---- Excerpted passage

Here I jot down thoughts, roadmaps, to-do's and other things related to PDCLib. Newest entry first.
This past month seemed a lot longer than a month. There had been productivity elsewhere, new professional challenges, and some private heartbreak.
No progress on the library though. I hope this is excusable.
The reimplementation is online. Please do pull the new version. I am a bit embarrassed at the poor quality of the previous attempt, and how long it took me to actually realize.
Turns out my printf( “%a” )
support was (is) not only inefficiently implemented, but also bugged in multiple ways. I am in the process of reimplementing the whole thing in a bit more robust way.
I decided to shut down the Subversion repository (which had been the master repo until now). I still consider Subversion to be the better option for a small project like PDCLib, but I guess it is time to move on. I basically need the practice with Git, so… yea.
Technically it is not that much, but it feels like a huge step forward – PDCLib now supports printing floating point values using the %a
conversion specifier.
Why this weird specifier that is not used by anybody out there? Because it is the one that works without changing the base of the mantissa, i.e. this is the one format that avoids all the issues of the other FP conversions. And having the ability to print some kind of FP output will help immensely when debugging the other conversions.
Back in the groove with a new employer. In pursuit of floating point support, I pulled apart the rather monolithic _PDCLIB_print.c
and did some cleanups.
Big integer support is mostly done,so I can try my hand at implementing the Dragon algorithm for float support in printf()
.
Sorry for the long silence. An opportunity has opened up for me employment-wise which, however, requires my full attention.
I hope to return to PDCLib by mid '21.
I was asked to add floating point support to my printf()
function family. I have been looking into the Dragon4 algorithm, which seems to be “the thing to do” here. This requires some bigint support for the high-precision conversions; I have started to add functions to that end.
Two functions in stdio() (fread(), fgetpos()) did not handle ungetc()'ed characters correctly. Fixed.

--------
---- Data supplied

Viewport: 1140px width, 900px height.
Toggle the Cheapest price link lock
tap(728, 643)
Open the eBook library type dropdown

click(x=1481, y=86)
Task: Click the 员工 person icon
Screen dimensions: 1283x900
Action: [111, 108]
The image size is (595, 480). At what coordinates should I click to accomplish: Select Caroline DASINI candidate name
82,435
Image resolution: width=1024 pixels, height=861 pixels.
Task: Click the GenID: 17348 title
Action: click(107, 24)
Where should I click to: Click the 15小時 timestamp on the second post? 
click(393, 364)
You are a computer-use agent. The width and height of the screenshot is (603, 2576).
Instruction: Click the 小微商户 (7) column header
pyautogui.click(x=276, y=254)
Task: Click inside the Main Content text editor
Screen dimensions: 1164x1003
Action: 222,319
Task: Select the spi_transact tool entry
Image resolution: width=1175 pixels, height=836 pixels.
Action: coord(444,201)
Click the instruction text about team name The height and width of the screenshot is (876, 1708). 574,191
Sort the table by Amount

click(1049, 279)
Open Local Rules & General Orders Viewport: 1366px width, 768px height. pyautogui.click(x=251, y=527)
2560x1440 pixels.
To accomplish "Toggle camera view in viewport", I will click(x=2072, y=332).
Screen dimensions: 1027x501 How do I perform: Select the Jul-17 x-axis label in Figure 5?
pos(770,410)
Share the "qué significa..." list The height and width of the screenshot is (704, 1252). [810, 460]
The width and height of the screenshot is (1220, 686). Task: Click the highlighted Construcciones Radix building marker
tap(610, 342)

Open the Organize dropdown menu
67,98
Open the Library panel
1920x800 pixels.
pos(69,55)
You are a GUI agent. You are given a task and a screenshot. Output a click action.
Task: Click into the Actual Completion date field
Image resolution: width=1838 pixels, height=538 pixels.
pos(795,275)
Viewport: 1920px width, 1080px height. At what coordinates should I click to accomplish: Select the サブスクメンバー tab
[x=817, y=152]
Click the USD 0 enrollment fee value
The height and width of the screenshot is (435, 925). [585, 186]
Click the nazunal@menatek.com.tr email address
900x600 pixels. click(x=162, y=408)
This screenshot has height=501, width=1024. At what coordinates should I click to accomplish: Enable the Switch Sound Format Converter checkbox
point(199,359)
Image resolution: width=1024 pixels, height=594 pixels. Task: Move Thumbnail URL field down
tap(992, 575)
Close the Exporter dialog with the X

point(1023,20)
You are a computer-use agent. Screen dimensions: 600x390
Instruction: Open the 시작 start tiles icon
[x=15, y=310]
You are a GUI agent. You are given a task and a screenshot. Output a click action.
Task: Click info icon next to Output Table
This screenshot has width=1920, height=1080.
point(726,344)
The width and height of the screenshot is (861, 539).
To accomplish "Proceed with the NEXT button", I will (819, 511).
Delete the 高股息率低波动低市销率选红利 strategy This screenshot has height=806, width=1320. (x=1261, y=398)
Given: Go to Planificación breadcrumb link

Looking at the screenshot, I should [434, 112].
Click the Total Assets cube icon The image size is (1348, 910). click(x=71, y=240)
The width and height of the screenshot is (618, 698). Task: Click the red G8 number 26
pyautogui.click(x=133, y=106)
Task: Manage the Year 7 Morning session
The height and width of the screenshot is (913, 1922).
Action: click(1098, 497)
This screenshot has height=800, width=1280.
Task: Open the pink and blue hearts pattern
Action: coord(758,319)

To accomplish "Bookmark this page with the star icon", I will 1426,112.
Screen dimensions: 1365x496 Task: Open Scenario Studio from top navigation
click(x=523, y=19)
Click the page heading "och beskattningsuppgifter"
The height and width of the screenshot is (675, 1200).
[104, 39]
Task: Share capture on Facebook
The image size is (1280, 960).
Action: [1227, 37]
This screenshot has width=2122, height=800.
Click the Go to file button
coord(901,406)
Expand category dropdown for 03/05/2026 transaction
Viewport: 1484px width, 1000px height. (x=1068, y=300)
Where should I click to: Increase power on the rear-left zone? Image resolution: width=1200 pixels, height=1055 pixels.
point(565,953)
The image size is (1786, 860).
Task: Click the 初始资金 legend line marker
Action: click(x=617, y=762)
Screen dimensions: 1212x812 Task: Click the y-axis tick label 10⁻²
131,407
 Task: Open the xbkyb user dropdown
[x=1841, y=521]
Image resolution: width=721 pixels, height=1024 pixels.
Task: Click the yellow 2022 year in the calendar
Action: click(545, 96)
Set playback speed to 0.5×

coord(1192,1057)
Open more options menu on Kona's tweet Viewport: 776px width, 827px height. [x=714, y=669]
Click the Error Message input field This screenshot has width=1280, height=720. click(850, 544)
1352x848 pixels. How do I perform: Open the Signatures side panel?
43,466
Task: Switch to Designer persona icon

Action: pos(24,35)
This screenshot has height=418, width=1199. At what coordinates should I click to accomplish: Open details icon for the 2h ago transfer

--------

Answer these questions from the PDCLib log:
1. Which repository did the writer shut down?
2. Which two functions did not handle ungetc()'ed characters correctly?
3. By when did the writer hope to return to PDCLib?
The records have no connection to the text.

1. The Subversion repository.
2. fread() and fgetpos().
3. By mid '21.